[[ Input data, beginning ]]
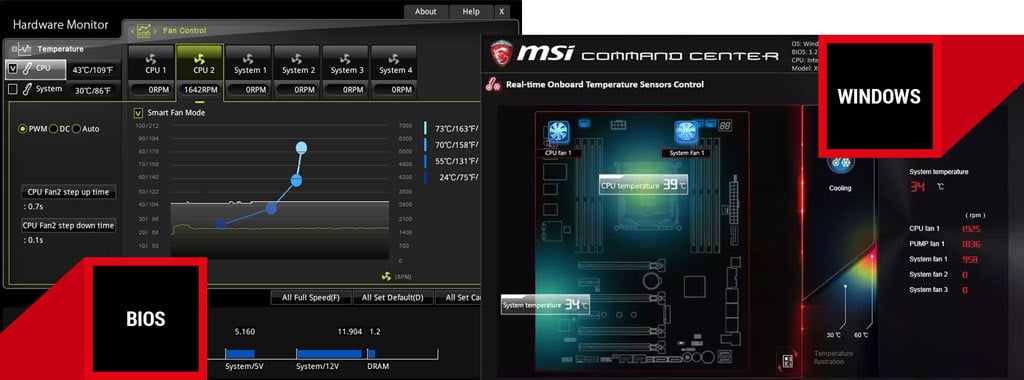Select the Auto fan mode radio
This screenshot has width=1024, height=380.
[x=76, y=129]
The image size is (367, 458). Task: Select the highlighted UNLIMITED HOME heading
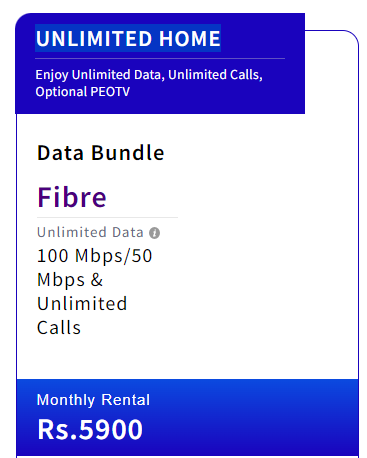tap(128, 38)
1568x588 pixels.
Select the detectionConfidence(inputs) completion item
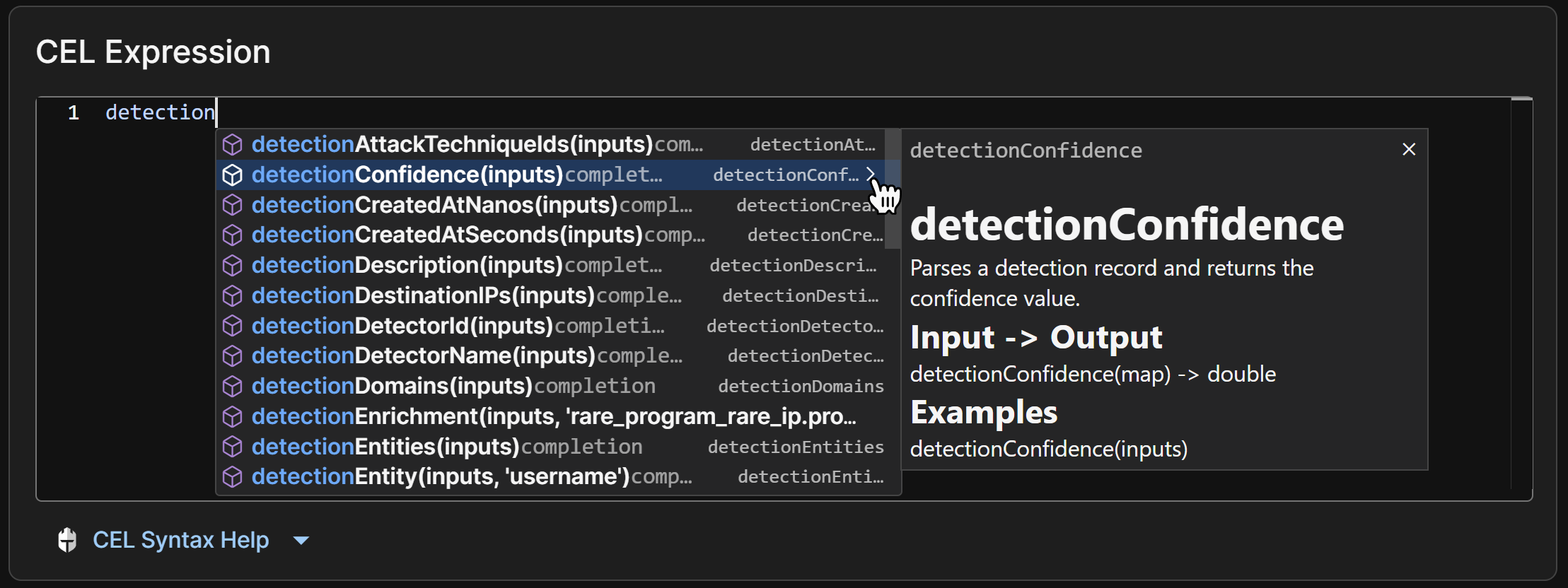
[[ Input data, end ]]
[[ Input data, beginning ]]
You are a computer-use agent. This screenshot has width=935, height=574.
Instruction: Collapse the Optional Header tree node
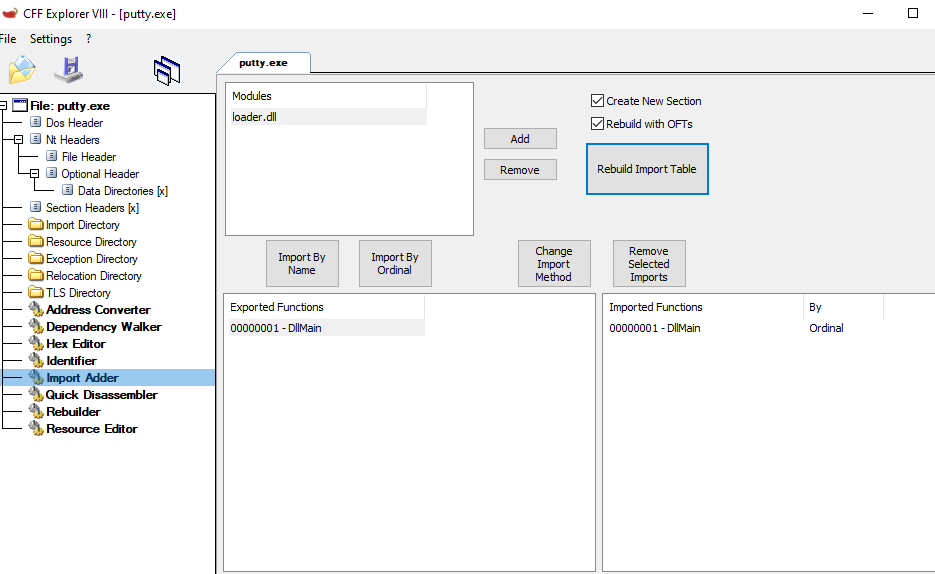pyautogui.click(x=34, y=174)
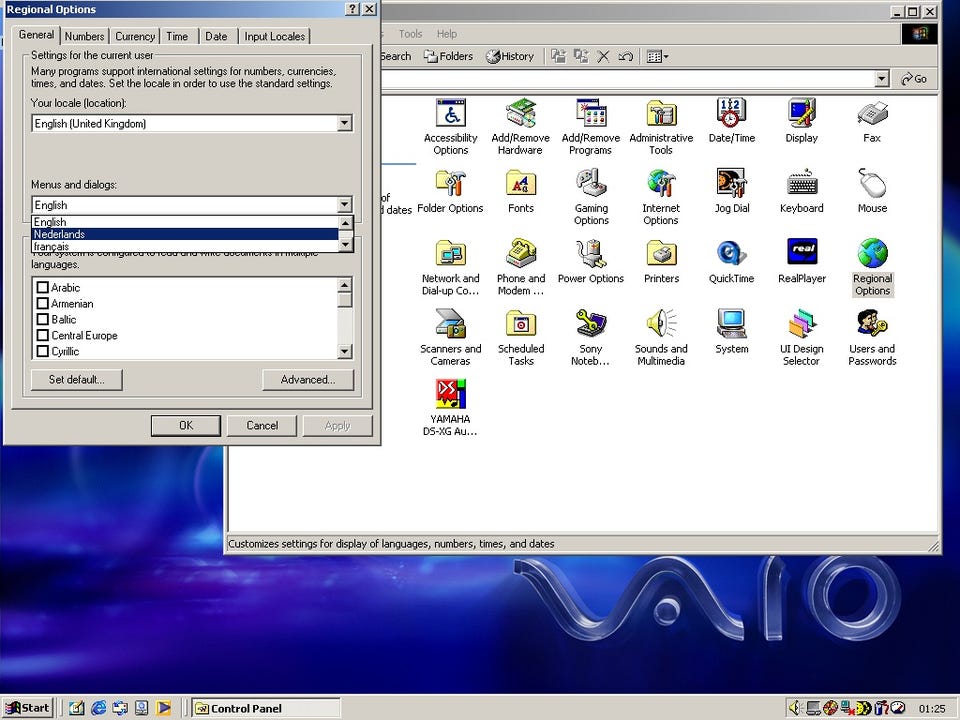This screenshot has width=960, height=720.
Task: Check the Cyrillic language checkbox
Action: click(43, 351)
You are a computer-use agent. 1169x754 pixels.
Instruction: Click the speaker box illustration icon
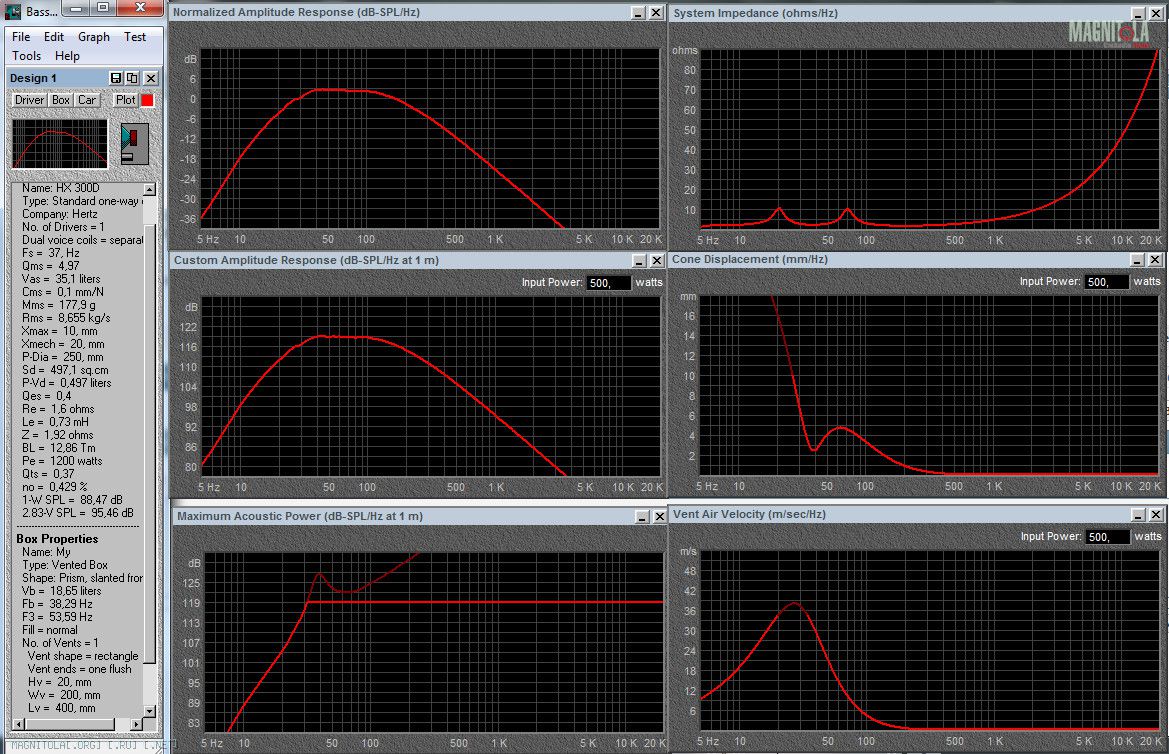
[[ Input data, end ]]
● Task to complete
What's needed is an exact copy of the lines above from the one with "Instruction: Collapse the" through the one with "Instruction: Click the", both included; the pictures stay out.

● Solution to the problem
Instruction: Collapse the Optional Header tree node
pyautogui.click(x=34, y=174)
This screenshot has width=960, height=720.
Task: Check the Cyrillic language checkbox
Action: click(43, 351)
You are a computer-use agent. 1169x754 pixels.
Instruction: Click the speaker box illustration icon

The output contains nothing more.